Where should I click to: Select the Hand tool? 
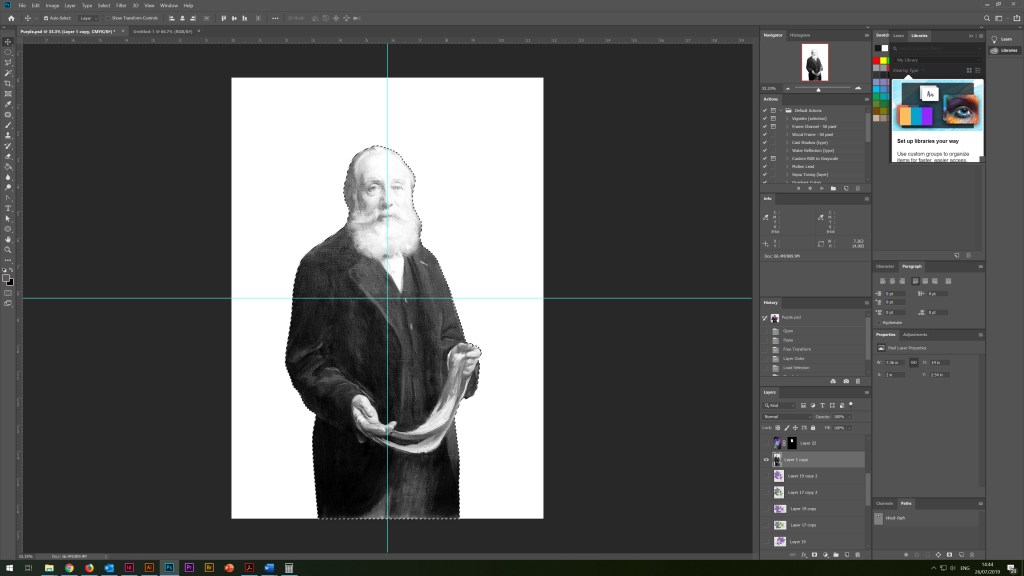point(8,239)
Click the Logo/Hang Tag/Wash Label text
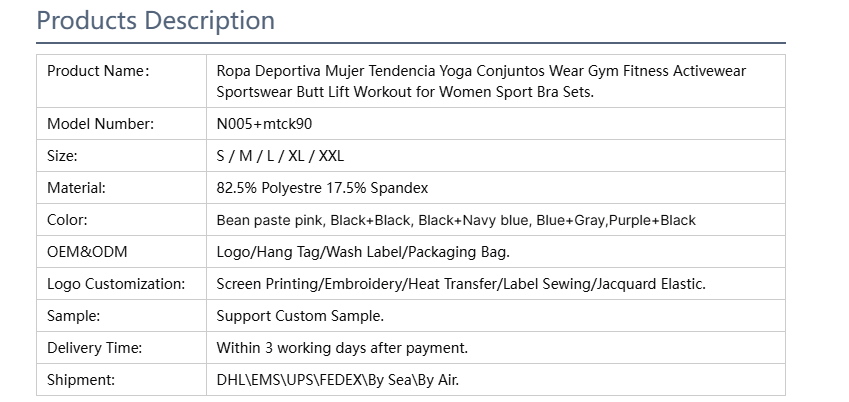Viewport: 849px width, 402px height. click(363, 252)
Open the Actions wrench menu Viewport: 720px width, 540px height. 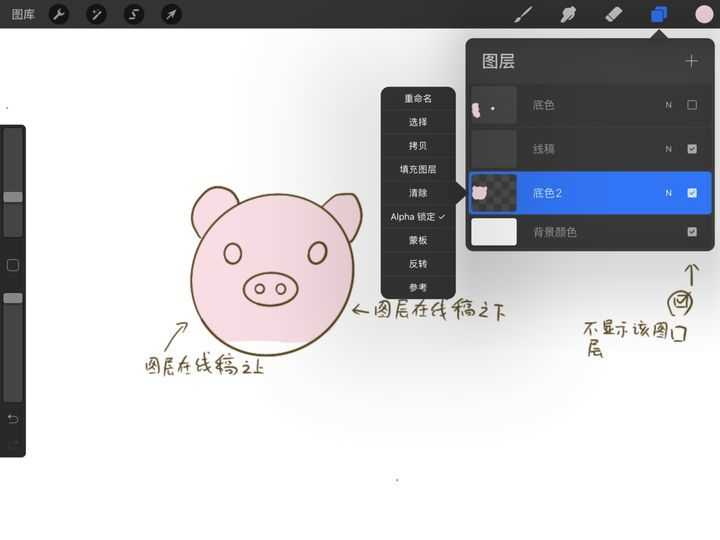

····················

■ Exercise aim: Rewrite the lines above, switching "Hand tool" to "Zoom tool" and keeping everything else unchanged. Leave the pictures out.

■ Result of this task:
Where should I click to: Select the Zoom tool? 
point(8,239)
Click the Logo/Hang Tag/Wash Label text
Viewport: 849px width, 402px height. click(363, 252)
Open the Actions wrench menu Viewport: 720px width, 540px height. 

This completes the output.